Chapter 1: A Bloody Rebirth in a Land of Fire and Blood
The last thing Rico "The Razor" Moretti remembered was the searing agony of a dozen .45 slugs tearing through his bespoke suit, the coppery tang of his own blood filling his mouth, and the shocked, betrayed face of his consigliere, Sal, holding the smoking gun. Et tu, Brute? The thought, absurdly literary for a man whose business was brutality, had flitted through his mind as the expensive Italian marble of his own foyer rushed up to meet him.
Then, nothing. Oblivion. Or so he'd thought.

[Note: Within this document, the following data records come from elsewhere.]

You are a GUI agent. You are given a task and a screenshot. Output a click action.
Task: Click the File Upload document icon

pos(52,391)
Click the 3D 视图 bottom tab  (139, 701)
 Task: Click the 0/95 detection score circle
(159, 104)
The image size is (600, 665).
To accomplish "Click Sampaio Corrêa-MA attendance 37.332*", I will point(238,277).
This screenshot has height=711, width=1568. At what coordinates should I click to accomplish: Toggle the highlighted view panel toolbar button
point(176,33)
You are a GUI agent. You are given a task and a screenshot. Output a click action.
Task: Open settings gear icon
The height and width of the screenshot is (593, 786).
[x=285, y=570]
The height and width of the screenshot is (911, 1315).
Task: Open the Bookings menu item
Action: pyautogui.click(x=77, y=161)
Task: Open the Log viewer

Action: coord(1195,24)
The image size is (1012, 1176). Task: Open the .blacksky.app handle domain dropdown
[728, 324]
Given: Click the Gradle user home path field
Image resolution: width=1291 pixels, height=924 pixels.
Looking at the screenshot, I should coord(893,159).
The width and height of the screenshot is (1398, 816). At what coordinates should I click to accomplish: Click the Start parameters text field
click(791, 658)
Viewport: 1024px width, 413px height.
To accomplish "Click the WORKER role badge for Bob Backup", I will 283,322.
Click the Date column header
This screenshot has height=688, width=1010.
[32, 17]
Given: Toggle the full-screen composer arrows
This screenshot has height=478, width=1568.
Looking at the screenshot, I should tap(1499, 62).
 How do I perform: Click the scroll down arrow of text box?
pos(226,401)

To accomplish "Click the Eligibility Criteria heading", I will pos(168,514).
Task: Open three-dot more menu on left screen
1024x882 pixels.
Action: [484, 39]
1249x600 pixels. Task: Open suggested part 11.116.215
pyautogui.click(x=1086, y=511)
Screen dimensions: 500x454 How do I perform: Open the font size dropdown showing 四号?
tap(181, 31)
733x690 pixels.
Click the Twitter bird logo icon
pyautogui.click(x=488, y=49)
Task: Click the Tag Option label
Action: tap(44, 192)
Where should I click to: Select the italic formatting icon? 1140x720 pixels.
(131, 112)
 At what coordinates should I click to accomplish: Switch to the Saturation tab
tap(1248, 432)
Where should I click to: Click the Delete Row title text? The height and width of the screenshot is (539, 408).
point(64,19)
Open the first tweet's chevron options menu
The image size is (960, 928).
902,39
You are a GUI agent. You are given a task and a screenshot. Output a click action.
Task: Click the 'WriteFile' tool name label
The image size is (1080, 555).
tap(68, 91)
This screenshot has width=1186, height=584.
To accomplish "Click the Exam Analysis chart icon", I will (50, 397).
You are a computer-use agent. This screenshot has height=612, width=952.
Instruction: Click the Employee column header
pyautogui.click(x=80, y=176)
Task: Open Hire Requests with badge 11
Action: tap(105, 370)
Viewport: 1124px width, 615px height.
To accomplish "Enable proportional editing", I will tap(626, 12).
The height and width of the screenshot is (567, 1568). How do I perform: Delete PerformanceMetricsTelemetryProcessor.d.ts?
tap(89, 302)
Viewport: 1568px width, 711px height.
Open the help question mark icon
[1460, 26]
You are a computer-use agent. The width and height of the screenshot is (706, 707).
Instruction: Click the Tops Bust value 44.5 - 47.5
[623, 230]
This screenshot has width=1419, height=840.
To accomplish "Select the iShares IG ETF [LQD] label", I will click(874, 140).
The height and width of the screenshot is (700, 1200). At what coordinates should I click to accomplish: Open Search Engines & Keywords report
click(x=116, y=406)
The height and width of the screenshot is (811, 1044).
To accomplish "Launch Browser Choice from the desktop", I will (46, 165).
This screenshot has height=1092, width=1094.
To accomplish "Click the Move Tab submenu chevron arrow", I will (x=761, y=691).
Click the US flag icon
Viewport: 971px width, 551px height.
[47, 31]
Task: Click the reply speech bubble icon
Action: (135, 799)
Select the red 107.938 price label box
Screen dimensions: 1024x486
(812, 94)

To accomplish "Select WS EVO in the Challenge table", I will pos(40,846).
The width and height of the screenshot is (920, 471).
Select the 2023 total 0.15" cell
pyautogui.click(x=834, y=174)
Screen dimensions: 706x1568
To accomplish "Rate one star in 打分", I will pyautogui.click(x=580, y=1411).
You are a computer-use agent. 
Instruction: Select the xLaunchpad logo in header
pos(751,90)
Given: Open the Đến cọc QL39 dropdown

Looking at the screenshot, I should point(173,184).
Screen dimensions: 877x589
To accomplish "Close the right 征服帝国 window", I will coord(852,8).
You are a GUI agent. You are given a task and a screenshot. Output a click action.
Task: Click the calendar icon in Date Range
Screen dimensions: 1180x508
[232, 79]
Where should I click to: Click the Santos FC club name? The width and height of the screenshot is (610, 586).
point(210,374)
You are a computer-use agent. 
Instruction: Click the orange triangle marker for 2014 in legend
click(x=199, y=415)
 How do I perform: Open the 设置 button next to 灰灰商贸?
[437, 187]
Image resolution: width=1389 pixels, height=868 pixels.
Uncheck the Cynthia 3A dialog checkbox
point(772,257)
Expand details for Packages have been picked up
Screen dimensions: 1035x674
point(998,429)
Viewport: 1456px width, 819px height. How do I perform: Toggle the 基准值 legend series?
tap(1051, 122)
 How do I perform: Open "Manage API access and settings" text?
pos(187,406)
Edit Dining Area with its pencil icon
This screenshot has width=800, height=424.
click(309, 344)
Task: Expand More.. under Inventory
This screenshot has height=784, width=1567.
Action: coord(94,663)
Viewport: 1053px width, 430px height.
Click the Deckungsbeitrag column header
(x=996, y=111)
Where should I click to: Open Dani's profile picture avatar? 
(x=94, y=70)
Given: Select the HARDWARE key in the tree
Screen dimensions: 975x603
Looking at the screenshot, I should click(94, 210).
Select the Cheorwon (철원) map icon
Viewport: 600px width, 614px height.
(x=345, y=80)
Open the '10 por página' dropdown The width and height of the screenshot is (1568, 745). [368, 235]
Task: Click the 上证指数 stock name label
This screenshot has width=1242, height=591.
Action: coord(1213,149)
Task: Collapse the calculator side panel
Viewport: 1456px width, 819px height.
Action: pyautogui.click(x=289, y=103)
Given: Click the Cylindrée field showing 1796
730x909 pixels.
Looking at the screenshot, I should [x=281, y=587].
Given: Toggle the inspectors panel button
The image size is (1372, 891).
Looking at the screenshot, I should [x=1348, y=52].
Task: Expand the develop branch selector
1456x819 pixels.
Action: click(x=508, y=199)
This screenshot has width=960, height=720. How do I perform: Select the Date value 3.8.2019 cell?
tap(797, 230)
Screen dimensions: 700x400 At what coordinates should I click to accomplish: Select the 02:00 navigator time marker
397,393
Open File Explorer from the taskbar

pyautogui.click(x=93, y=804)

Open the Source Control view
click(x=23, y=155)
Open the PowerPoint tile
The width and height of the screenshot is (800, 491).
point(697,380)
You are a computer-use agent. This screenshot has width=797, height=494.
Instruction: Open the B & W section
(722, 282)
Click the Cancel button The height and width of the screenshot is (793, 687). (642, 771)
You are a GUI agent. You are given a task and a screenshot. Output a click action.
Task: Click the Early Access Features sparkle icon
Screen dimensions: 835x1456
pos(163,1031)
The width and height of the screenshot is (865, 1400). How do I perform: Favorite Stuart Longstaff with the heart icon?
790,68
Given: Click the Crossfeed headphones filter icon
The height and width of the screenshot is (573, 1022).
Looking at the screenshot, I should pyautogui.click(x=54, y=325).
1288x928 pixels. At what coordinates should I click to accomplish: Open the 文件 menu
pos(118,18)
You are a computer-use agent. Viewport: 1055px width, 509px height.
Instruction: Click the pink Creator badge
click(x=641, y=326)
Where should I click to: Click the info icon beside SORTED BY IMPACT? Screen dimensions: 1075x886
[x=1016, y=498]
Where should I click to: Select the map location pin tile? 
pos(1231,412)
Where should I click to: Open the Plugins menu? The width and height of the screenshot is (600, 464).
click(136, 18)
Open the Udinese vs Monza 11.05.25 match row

Now, sensation returned, not as a gentle awakening, but as a brutal, disorienting plunge. He was cold, impossibly so, a damp, bone-chilling iciness that had nothing to do with a morgue's sterile freeze. His expensive suit was gone, replaced by rough, scratchy fabric that stank of mildew and something vaguely animalistic. The .45 slugs? No pain, not even an echo. But his body felt…wrong. Weaker. Younger.
He tried to open his eyes, a monumental effort. They cracked open to a dim, flickering light. Stone walls, rough-hewn and damp, loomed around him. The air was thick with the smell of unwashed bodies, stale ale, and something else… a rank, musky odor he couldn't quite place. It wasn't the familiar stench of a back-alley den or a grimy prison. This was older, more primal.
Panic, an emotion Rico had suppressed and weaponized for decades, tried to claw its way up his throat. He was Rico Moretti, the goddamn boss of the Moretti crime family, a man who'd carved out an empire in a city of wolves. He wasn't supposed to be…wherever this was.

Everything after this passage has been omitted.